TEM images of representative cells of the Gram-positive bacteria (a) and the fungal enrichment culture (b) derived from KBS switchgrass soil after cell disruption with an ultra-sonication bath for 10 minutes. With identical treatment, no intact cells were found in the Gram-negative bacterial enrichment culture (c).

Table 2 DNA yields after bead-beating for 10 min compared to growth yields and genome sizes.

Materials and Methods

Calculation of disruption pressures and energy output from bead-beating and ultra-sonication

The disruption pressures (p) of homogenization and ultra-sonication were determined by calculating the disruption energies, which equals the power of the instrument (P = 200 W) and the incubation time (t = 10 min) divided by the volume of the bath (V = 2,000 ml) or the liquid surrounding the probe (V = 2 ml) (Eq. 1).

$$P=\frac{P\ast t}{V}(1)$$
(1)

To validate the heat transfer, sterile ultra-pure water was mixed with 0.1 mm glass beads in varying amounts (0, 150, 300 and 500 mg) in triplicates to a total volume of 2 mL in an Eppendorf tube. Bead-beating (Mixer Mill MM 400, Retsch, Haan, Germany) and ultra-sonication in a bath (CPX 2800, Branson Ultrasonic SA, Carouge, Switzerland) were performed over 30 min. Water temperature in the tube was measured in the beginning and every 10 min for each treatment. The change in temperature was correlated to energy input as heat using Eq. 2 where m is the mass of water, which decreased with increasing amounts of glass beads in the liquid phase, and c the specific heat of the water.

== GIVEN DATA ==
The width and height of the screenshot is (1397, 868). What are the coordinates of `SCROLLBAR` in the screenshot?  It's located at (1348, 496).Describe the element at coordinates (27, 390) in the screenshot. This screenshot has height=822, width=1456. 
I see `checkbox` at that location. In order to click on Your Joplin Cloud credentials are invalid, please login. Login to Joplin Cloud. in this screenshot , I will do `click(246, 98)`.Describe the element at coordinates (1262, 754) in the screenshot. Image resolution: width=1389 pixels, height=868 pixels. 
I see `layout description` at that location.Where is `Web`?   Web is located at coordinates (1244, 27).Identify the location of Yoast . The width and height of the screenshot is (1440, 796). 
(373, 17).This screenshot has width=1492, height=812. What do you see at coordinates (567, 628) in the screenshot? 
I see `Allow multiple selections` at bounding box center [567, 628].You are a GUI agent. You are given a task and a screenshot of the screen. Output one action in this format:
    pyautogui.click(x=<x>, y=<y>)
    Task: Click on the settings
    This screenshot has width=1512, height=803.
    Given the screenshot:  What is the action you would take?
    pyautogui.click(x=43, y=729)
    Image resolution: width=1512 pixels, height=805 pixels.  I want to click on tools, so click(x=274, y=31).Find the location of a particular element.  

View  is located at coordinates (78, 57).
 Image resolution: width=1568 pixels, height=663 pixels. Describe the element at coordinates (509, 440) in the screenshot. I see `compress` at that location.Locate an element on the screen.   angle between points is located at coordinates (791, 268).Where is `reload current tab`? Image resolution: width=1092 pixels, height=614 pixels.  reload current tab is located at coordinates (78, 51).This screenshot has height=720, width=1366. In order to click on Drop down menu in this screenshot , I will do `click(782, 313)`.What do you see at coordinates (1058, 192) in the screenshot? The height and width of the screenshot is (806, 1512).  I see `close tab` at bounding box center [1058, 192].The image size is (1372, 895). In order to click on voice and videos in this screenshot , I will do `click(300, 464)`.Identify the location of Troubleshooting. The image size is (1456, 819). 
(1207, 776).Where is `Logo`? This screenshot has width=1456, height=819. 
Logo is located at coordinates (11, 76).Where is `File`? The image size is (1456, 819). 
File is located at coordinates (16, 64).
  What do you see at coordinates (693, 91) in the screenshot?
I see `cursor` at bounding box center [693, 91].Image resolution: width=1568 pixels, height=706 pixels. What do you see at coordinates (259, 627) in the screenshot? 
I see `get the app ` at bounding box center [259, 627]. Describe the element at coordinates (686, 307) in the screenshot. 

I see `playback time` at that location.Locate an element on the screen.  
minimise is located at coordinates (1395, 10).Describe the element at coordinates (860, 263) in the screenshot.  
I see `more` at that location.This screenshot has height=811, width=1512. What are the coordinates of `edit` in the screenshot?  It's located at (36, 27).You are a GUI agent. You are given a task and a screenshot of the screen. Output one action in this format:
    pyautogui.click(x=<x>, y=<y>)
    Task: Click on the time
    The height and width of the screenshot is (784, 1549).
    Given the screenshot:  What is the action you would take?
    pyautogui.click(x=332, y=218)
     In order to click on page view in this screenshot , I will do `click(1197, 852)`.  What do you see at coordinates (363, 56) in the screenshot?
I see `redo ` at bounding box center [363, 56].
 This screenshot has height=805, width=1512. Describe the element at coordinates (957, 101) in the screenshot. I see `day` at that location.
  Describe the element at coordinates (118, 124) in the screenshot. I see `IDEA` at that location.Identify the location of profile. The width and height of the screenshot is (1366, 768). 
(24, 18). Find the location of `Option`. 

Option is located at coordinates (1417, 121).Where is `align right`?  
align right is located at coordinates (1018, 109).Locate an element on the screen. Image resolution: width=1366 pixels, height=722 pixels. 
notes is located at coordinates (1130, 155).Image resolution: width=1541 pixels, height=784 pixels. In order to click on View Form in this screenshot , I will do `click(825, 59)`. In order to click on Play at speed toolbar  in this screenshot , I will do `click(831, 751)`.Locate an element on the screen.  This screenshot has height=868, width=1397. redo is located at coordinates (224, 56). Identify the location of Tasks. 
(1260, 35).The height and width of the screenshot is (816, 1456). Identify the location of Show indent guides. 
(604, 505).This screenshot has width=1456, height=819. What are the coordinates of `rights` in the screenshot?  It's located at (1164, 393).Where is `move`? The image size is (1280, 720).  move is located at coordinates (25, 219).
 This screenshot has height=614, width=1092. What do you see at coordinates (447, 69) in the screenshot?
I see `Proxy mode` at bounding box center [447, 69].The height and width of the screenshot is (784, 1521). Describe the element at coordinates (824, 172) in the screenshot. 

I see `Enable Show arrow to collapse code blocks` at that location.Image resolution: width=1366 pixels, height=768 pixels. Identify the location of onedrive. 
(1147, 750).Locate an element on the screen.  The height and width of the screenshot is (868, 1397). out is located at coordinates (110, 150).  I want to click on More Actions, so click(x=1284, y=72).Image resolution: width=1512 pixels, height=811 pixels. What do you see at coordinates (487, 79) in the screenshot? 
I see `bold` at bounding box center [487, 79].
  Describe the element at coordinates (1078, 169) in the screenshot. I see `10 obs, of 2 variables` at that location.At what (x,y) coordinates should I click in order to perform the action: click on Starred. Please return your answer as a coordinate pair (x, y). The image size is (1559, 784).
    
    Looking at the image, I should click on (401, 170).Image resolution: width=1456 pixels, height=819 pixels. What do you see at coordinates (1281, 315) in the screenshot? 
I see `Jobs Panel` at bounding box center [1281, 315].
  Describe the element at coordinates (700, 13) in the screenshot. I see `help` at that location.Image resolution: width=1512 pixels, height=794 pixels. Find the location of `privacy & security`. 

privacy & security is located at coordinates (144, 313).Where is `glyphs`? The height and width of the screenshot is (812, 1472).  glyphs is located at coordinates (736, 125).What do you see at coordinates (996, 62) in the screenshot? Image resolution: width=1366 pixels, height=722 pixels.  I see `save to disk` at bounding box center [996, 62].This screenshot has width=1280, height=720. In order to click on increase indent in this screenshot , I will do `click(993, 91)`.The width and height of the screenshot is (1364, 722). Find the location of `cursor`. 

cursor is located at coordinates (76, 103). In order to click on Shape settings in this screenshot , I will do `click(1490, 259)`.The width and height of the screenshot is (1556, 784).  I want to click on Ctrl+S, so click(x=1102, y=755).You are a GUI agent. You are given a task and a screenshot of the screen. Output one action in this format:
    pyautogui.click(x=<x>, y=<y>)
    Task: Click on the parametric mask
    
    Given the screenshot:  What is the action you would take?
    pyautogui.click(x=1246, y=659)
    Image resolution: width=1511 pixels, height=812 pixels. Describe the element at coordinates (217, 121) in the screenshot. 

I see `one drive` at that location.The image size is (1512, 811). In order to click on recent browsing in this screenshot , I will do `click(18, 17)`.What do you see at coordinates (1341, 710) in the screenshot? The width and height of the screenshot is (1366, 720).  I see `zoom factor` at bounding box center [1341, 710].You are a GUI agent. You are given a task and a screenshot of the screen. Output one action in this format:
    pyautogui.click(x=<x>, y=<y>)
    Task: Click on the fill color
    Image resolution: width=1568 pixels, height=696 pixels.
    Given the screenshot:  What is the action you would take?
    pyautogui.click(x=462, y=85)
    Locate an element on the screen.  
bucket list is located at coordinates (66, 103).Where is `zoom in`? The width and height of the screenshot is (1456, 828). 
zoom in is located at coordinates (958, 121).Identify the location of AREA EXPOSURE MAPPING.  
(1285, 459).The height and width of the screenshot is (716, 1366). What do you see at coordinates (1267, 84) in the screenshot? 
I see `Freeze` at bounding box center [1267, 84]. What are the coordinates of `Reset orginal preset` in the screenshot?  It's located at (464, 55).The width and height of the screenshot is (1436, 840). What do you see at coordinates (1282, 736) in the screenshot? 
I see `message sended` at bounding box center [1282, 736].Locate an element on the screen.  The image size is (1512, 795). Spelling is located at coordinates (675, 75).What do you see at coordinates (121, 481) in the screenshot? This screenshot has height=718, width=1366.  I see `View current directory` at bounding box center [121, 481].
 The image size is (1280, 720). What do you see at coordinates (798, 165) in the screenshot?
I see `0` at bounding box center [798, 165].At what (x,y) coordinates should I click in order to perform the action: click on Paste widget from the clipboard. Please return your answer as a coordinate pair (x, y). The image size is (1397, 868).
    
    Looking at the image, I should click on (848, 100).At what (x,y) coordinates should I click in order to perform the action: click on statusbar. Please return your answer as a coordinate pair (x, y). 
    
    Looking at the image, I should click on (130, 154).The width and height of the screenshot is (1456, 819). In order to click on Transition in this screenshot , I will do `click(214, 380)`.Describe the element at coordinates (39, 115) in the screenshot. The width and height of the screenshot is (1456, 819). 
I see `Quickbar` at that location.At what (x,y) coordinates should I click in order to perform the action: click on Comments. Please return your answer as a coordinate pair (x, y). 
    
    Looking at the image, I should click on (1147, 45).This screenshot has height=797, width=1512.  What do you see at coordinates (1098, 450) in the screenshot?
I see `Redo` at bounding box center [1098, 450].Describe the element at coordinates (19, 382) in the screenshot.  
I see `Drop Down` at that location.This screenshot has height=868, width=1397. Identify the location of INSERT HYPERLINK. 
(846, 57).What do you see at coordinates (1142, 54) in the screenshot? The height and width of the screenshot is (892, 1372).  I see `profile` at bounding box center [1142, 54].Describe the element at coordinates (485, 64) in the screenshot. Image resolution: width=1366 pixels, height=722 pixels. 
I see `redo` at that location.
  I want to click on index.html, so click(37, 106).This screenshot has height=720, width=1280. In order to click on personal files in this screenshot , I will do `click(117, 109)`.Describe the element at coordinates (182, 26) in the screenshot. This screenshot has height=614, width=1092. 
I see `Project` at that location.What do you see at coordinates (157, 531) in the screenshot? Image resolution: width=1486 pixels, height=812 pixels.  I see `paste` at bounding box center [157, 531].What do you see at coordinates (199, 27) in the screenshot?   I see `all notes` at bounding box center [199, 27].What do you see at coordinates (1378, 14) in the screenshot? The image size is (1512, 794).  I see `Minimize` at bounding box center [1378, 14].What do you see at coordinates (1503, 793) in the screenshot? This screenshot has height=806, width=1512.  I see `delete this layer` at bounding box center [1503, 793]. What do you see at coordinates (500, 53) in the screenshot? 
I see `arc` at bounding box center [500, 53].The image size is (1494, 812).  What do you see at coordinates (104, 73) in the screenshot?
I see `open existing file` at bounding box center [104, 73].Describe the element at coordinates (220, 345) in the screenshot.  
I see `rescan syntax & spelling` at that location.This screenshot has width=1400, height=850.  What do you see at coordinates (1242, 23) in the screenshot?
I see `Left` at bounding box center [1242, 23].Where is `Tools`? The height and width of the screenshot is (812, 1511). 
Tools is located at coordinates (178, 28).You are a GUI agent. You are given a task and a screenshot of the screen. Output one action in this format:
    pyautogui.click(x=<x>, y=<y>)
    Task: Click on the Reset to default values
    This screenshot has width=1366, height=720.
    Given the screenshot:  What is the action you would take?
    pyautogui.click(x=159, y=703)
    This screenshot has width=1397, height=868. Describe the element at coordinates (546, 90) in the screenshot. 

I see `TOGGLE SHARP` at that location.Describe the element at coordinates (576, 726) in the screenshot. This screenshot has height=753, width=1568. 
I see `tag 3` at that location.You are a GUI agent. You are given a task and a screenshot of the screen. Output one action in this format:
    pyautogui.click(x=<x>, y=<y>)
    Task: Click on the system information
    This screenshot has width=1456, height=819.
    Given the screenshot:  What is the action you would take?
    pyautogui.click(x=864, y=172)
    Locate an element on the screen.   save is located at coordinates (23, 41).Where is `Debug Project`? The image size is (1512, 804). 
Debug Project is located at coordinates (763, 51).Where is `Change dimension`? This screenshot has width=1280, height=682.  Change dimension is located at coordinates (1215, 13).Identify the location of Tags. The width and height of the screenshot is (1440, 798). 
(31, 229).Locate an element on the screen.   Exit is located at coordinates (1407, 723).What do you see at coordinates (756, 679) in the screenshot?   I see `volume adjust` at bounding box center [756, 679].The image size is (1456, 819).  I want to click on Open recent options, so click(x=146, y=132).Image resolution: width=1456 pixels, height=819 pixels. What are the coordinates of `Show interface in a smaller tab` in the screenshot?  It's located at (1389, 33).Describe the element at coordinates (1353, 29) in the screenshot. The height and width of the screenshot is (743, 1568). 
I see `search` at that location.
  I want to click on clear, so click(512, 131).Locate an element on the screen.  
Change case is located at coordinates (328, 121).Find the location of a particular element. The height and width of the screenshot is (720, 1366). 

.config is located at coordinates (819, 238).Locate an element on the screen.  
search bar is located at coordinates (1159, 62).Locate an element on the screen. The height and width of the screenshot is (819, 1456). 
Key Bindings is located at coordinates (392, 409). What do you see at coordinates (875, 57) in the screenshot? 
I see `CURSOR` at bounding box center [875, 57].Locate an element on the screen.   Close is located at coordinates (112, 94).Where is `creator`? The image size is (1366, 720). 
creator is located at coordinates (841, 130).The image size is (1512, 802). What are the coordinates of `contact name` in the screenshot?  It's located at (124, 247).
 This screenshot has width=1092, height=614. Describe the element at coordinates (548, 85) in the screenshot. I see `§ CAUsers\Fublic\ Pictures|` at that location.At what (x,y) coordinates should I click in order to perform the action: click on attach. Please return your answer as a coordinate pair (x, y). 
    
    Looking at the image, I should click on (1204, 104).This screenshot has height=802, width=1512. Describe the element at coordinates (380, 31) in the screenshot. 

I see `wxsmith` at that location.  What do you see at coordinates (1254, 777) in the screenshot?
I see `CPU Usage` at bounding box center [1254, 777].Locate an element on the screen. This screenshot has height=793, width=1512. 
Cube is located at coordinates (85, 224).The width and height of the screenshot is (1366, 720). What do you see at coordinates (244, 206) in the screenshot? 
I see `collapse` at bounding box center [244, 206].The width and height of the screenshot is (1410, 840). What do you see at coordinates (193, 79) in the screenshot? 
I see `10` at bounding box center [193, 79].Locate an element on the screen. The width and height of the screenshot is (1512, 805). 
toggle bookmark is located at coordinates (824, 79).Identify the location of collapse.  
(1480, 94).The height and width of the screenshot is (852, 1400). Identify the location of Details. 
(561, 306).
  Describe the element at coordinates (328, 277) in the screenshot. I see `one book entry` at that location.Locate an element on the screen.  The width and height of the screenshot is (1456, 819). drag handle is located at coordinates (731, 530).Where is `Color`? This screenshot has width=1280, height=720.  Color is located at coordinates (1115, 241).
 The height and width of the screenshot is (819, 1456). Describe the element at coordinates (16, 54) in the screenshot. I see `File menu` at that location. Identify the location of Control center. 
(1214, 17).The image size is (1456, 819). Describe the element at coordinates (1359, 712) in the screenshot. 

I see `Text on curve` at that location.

== WORK ITEM A ==
According to the methods extract, which instrument was used for bead-beating?
== WORK ITEM B ==
Reproduce the methods extract from "Materials and Methods" to "probe (V = 2 ml) (Eq. 1).".

== YOUR SOLUTION A ==
The Mixer Mill MM 400 (Retsch, Haan, Germany).

== YOUR SOLUTION B ==
Materials and Methods

Calculation of disruption pressures and energy output from bead-beating and ultra-sonication

The disruption pressures (p) of homogenization and ultra-sonication were determined by calculating the disruption energies, which equals the power of the instrument (P = 200 W) and the incubation time (t = 10 min) divided by the volume of the bath (V = 2,000 ml) or the liquid surrounding the probe (V = 2 ml) (Eq. 1).